異能の歌声を生まれ持つ少年、浪巫謠。 雪山に隠遁した盲目の母親の元で、苛烈な修練を積んでいた。 母の野心は、息子の歌声を天下無双のものに完成させて宮廷へと送り込むこと。 だが苛烈に過ぎた修練は不幸なる事故を招き、母は浪の眼前にて命を落とす。 庇護者を失い、流浪の身となった浪。 その異才は心ない人々に利用され欲望の道具にされるばかりで、少年の心は次第に磨り減っていく。 それでも類稀なる歌声はついに西幽の皇女の目に留まり、浪はかつて母が夢見た通りの栄達を掴み取る。 だがそんな彼を待ち受けていたのは、為政者の慰み物として、他の楽師と生死を賭けた演奏勝負を繰り広げるという残忍な遊興だった。 そんなある日、浪は西幽各地で魔剣を強奪し我が物としている大罪人「啖劍太歳」の噂を耳にする。 そしてその啖劍太歳が狙う次なる獲物が、宮中に帝が隠し持つ聖剣であることも。

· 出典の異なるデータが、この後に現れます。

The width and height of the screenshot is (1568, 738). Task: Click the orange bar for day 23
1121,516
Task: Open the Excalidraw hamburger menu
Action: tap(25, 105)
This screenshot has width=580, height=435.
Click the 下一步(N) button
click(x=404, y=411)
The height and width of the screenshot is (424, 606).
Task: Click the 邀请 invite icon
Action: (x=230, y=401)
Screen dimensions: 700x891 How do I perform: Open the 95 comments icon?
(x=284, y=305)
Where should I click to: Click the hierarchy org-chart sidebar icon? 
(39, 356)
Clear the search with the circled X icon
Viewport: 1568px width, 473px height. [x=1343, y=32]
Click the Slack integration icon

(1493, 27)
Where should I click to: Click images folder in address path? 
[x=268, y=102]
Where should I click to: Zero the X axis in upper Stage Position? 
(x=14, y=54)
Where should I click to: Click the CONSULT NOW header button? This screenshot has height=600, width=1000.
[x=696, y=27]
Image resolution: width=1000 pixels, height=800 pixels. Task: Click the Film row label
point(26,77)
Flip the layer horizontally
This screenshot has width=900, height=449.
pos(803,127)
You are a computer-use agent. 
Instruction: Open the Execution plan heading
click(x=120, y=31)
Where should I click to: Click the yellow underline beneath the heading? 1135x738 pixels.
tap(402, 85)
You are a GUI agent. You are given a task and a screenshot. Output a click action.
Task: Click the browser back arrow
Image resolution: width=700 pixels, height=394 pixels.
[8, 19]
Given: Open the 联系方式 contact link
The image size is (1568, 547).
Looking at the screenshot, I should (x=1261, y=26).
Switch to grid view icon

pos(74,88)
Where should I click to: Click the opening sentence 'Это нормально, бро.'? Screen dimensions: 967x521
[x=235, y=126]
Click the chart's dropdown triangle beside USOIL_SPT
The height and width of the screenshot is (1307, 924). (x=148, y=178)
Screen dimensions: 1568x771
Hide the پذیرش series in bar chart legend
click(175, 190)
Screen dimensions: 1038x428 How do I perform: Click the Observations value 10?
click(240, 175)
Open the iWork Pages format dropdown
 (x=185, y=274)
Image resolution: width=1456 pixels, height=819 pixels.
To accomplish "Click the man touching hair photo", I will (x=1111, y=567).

七殺天凌を捜索し魔脊山の谷底を捜索する凜雪鴉、殤不患、浪巫謠、捲殘雲。そこで見つけた横穴は、奇妙な宮殿へと繋がっていた。そこは刑亥が、かつての七罪塔の関門であった闇の迷宮を改装し、東離と西幽、さらには魔界をも連結する異空間として構築した魔の宮殿、無界閣(ムカイカク)であった。 禍世冥蝗の門弟である萬軍破、異飄渺と東離侵攻の算段を整えていた刑亥は、殤たちが無界閣の中へと迷い込んだことを察知し、迎撃へと赴く。 殤対異、捲対刑亥、浪対神蝗盟兵たちの大乱戦が始まる中、石像に絡む蔦から下がる逢魔漏(オウマロウ)のひとつが、不気味な輝きを宿し、やがて誰に気付かれることもなく、鏡のように異世界の景観を映しはじめる……。
逢魔漏によって、異世界へと飛ばされる凜雪鴉、殤不患、浪巫謠、捲殘雲。無界閣に残った刑亥、萬軍破、異飄渺は殤たちの行方を探るが、魔族を信用しきれない萬軍破によって足並みが揃わない。 一方で、谷底に転落しながら一命を取り留めた婁震戒(ロウシンカイ)もまた、異世界へと迷い込んでいた。手元から消えた七殺天凌(ナナサツテンリョウ)を求めて異世界を徘徊する婁は、時空の狭間に囚われていた隠者、鬼奪天工(キダツテンコウ)と邂逅する。 一方、もと来た世界へと帰還する経路を探す殤たちだったが、ようやく発見した脱出口を潜って出たその先は、なんと西幽の宮中だった。嘲風(チョウフウ)と思わぬ再会を果たしてしまった浪巫謠の運命やいかに――。
崩壊する無界閣とともに消えた浪巫謠。友を失い、西幽で待つ睦天命に合わせる顔もない殤不患は打ちひしがれる。しかし、白蓮への誓いを思い出し、「魔剣目録」を守り抜くことを改めて決意する。 一方、阿爾貝盧法に従い、魔界へ赴いた浪巫謠と刑亥。刑亥は変わり果てた魔界の姿に驚愕し、浪巫謠は仇と狙う父により試練へと誘われる。 鳳曦宮に潜む禍世螟蝗は魔界へと斥候を放ち、秘めたる野望の片鱗をのぞかせる……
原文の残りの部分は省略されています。